Trecho do documento
Estamos, assim, perante um quarto exemplo: de um intelectual comprometido com as causas que preocupam e condicionam o normal desenvolvimento da sua Comunidade. Um líder visionário, que congrega, influencia e anuncia os tempos que ao de vir.

Já como reitor do liceu, defendeu a ideia da instalação de um Conservatório de Música, em S. Vicente e, juntamente com o professor de música José Reis, gizou um programa de ensino de música que, só não foi avante por falta de interesse das autoridades oficiais.

Quanto ao Ensino Técnico, BL defendeu a criação desse ramo de ensino, em SV. E, quando as autoridades oficiais levantaram a questão de um Director capacitado para gerir a escola, ele que na altura era Reitor do Liceu Gil Eanes ofereceu-se para colmatar a brecha e, durante dois anos, acumulou as suas funções de Reitor do Liceu, com as de Director da Escola Técnica do Mindelo, assegurando o surgimento e a afirmação, em tempo breve, de uma administração autónoma. Ele foi, assim, oficialmente, o primeiro Director dessa Escola.

Dados disponíveis
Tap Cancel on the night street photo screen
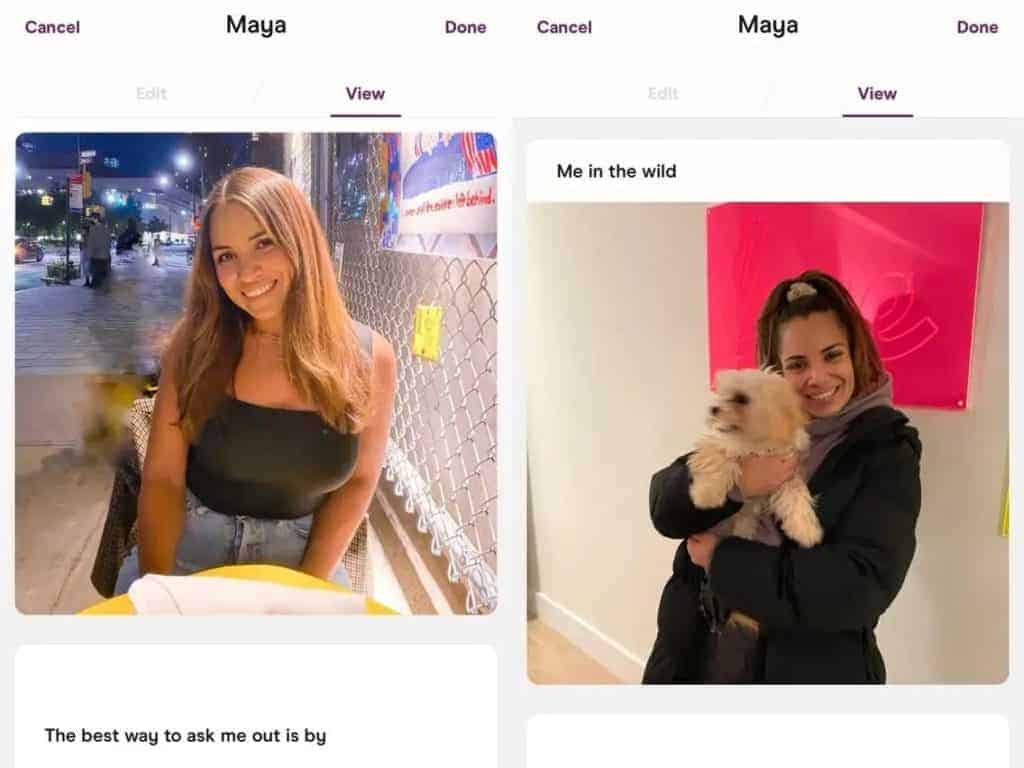 [x=52, y=27]
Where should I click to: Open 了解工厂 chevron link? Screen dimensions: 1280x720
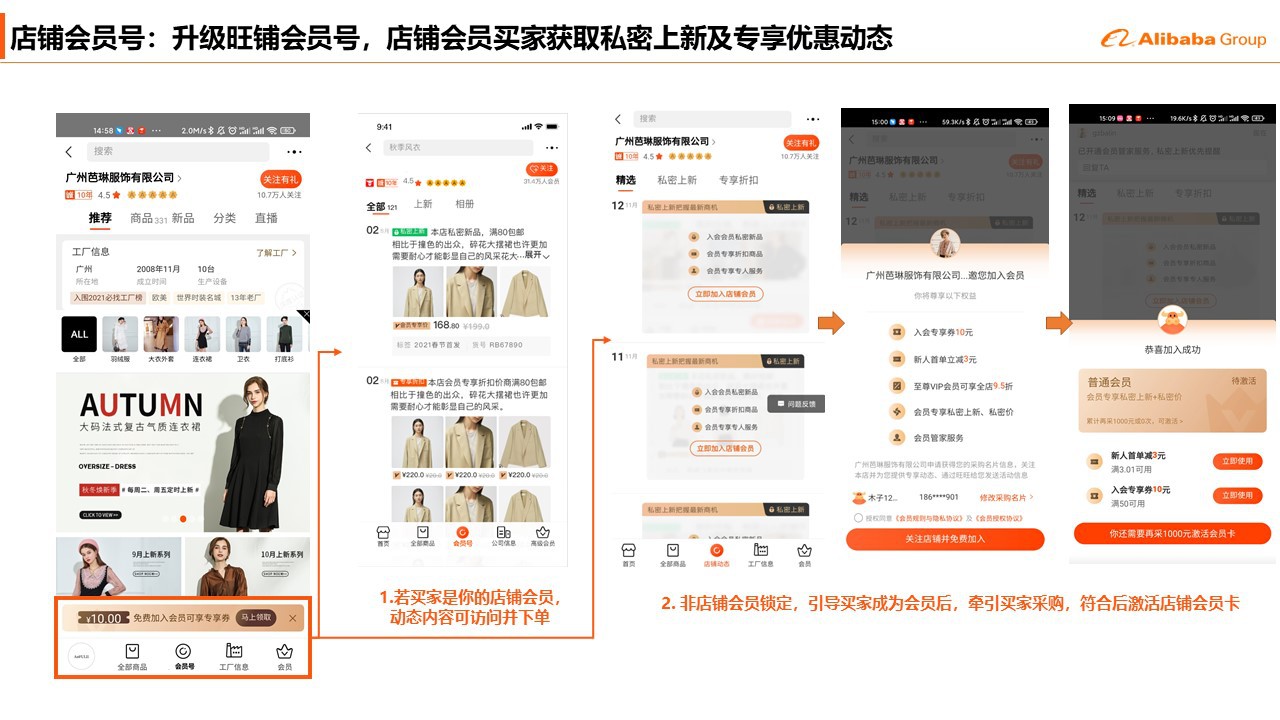276,253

Conjunto de tarefas
• A. No trecho do documento, com que professor de música foi elaborado o programa de ensino de música?
• B. Reescreva de forma mais concisa o parágrafo do trecho do documento que começa por "Quanto ao Ensino Técnico", mantendo os factos principais.

Resultados do exercício
• A. José Reis.

• B. BL defendeu a criação do Ensino Técnico em SV. Quando as autoridades oficiais questionaram quem teria capacidade para dirigir a escola, ele, então Reitor do Liceu Gil Eanes, ofereceu-se. Durante dois anos, acumulou esse cargo com o de Director da Escola Técnica do Mindelo e assegurou, em pouco tempo, uma administração autónoma. Foi oficialmente o primeiro Director da escola.